## Task brief
Repeat exactly the lines below that lie between the line with "Click the Gradle elephant icon" and the line with "Task: Click the Templates label in sidebar", counting both of those lines as part of the answer.

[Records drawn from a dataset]
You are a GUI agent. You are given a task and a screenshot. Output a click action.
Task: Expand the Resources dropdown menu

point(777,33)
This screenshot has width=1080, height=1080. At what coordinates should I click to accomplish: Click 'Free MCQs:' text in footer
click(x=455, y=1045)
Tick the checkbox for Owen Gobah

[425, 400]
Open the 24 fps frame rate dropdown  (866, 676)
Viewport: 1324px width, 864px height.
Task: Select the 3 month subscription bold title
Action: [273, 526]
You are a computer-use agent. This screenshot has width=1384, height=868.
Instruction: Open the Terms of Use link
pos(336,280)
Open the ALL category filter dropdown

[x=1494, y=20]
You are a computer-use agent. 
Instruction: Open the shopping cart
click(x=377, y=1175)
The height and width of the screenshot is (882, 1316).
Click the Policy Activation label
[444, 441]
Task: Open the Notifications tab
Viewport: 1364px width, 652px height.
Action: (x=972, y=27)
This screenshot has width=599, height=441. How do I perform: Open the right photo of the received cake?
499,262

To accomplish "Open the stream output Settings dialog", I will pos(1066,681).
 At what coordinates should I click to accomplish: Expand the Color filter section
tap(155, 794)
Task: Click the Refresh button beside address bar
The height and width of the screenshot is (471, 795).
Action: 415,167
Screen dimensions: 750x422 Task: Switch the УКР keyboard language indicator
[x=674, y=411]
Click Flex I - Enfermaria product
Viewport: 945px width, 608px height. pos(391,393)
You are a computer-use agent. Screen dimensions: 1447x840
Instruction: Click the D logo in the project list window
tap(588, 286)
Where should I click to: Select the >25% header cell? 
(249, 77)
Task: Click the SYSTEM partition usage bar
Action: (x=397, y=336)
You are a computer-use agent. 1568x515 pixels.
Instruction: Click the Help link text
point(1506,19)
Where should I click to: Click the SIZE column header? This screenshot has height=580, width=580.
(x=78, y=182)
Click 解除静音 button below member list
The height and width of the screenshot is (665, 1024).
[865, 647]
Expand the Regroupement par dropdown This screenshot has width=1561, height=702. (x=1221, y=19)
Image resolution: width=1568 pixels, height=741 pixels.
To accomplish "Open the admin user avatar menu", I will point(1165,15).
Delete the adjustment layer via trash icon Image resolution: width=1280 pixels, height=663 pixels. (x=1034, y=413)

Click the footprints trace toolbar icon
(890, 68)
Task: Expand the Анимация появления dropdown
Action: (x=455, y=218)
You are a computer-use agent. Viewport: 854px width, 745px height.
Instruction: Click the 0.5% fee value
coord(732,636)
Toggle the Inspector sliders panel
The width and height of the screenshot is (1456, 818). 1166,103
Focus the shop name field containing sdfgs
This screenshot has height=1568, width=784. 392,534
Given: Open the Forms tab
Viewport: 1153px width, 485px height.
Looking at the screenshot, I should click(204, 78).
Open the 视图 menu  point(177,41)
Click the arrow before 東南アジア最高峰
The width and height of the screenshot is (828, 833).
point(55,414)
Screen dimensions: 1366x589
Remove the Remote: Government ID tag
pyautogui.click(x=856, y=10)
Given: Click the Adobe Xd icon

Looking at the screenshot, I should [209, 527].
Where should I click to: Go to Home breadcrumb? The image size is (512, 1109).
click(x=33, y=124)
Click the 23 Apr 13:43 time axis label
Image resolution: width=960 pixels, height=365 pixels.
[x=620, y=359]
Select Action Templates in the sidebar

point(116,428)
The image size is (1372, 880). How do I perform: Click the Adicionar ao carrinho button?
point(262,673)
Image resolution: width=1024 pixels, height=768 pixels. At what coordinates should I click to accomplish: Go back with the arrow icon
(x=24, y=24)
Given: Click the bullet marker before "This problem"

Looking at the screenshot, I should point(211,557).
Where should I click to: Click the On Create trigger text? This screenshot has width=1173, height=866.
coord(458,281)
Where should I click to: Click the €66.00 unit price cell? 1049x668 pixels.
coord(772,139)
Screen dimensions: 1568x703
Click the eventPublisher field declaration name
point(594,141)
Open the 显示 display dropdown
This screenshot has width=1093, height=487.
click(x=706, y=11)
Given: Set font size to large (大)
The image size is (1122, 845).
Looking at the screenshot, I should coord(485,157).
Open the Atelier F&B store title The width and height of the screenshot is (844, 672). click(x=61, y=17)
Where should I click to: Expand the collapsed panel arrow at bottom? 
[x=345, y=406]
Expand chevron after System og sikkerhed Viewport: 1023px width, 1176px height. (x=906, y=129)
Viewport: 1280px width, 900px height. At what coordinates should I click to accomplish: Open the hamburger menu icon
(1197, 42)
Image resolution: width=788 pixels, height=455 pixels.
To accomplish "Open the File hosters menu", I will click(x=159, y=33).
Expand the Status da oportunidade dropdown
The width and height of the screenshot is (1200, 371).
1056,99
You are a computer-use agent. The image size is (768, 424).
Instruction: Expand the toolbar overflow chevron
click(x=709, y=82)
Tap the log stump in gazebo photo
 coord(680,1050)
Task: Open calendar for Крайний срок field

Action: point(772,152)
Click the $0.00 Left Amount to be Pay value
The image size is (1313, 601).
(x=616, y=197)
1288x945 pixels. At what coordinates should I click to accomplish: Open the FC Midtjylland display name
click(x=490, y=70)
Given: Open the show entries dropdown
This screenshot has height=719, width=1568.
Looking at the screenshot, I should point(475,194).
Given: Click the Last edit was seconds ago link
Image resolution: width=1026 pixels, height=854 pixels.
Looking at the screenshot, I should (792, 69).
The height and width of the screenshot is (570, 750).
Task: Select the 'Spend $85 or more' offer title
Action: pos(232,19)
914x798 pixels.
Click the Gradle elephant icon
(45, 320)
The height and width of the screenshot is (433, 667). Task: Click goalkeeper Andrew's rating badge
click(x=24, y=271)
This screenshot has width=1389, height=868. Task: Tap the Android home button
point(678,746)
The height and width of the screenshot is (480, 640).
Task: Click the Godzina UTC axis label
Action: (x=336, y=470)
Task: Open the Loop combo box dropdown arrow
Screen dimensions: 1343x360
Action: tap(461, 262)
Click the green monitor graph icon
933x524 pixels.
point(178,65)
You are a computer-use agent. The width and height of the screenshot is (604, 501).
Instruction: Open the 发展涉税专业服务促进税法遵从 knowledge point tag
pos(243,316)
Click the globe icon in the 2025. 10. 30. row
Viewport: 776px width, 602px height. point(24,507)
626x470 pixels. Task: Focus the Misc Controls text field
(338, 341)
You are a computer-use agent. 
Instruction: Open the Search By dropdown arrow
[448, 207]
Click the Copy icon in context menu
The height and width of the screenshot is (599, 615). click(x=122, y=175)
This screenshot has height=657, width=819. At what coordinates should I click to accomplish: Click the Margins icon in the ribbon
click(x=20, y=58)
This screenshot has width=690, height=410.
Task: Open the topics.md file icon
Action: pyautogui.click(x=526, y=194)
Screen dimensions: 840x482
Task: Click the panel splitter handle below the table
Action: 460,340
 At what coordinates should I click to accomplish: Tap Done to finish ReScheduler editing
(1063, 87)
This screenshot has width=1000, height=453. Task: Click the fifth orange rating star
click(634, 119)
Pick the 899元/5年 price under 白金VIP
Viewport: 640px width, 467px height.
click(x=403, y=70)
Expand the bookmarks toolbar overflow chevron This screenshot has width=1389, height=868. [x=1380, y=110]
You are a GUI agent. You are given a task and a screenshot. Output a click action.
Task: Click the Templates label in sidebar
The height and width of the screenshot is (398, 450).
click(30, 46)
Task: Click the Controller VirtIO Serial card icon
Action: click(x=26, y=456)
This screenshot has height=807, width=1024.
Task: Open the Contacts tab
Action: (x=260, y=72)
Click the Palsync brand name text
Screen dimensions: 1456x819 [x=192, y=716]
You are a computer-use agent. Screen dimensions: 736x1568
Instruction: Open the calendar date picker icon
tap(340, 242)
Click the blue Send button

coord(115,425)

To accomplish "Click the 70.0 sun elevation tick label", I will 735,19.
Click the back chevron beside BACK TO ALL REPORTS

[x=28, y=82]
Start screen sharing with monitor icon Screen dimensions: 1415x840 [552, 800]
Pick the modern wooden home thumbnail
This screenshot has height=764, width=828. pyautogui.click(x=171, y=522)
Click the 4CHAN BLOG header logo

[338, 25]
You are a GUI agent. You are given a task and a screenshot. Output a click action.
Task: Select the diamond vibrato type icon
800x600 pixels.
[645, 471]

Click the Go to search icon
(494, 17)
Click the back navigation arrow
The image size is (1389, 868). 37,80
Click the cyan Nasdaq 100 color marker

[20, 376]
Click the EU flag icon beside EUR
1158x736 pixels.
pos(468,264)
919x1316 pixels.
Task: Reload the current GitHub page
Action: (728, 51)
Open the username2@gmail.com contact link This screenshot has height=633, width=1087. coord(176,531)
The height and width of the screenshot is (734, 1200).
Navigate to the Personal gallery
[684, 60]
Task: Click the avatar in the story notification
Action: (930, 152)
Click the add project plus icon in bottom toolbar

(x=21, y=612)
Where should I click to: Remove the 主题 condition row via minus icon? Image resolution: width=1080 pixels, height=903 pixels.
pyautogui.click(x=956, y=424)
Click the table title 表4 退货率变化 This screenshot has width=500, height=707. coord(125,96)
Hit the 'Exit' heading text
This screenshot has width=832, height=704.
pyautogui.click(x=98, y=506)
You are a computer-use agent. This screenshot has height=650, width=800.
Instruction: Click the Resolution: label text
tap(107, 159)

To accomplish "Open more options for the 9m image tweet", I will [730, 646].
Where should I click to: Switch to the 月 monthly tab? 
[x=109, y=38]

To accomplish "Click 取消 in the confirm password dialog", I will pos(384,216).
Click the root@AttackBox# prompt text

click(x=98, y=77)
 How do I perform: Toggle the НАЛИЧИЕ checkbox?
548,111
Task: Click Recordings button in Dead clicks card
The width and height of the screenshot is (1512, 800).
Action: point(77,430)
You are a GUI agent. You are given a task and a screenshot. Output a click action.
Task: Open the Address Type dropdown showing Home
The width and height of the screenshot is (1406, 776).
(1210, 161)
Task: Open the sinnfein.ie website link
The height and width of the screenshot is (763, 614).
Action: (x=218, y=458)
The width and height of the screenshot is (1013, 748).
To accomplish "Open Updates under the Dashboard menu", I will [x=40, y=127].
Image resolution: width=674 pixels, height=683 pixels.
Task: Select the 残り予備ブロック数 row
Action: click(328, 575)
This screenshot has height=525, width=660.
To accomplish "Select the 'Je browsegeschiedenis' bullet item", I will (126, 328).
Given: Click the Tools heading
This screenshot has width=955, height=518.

## Exercise solution
Click the Gradle elephant icon
(45, 320)
The height and width of the screenshot is (433, 667). Task: Click goalkeeper Andrew's rating badge
click(x=24, y=271)
This screenshot has width=1389, height=868. Task: Tap the Android home button
point(678,746)
The height and width of the screenshot is (480, 640).
Task: Click the Godzina UTC axis label
Action: (x=336, y=470)
Task: Open the Loop combo box dropdown arrow
Screen dimensions: 1343x360
Action: tap(461, 262)
Click the green monitor graph icon
933x524 pixels.
point(178,65)
You are a computer-use agent. The width and height of the screenshot is (604, 501).
Instruction: Open the 发展涉税专业服务促进税法遵从 knowledge point tag
pos(243,316)
Click the globe icon in the 2025. 10. 30. row
Viewport: 776px width, 602px height. point(24,507)
626x470 pixels. Task: Focus the Misc Controls text field
(338, 341)
You are a computer-use agent. 
Instruction: Open the Search By dropdown arrow
[448, 207]
Click the Copy icon in context menu
The height and width of the screenshot is (599, 615). click(x=122, y=175)
This screenshot has height=657, width=819. At what coordinates should I click to accomplish: Click the Margins icon in the ribbon
click(x=20, y=58)
This screenshot has width=690, height=410.
Task: Open the topics.md file icon
Action: pyautogui.click(x=526, y=194)
Screen dimensions: 840x482
Task: Click the panel splitter handle below the table
Action: 460,340
 At what coordinates should I click to accomplish: Tap Done to finish ReScheduler editing
(1063, 87)
This screenshot has width=1000, height=453. Task: Click the fifth orange rating star
click(634, 119)
Pick the 899元/5年 price under 白金VIP
Viewport: 640px width, 467px height.
click(x=403, y=70)
Expand the bookmarks toolbar overflow chevron This screenshot has width=1389, height=868. [x=1380, y=110]
You are a GUI agent. You are given a task and a screenshot. Output a click action.
Task: Click the Templates label in sidebar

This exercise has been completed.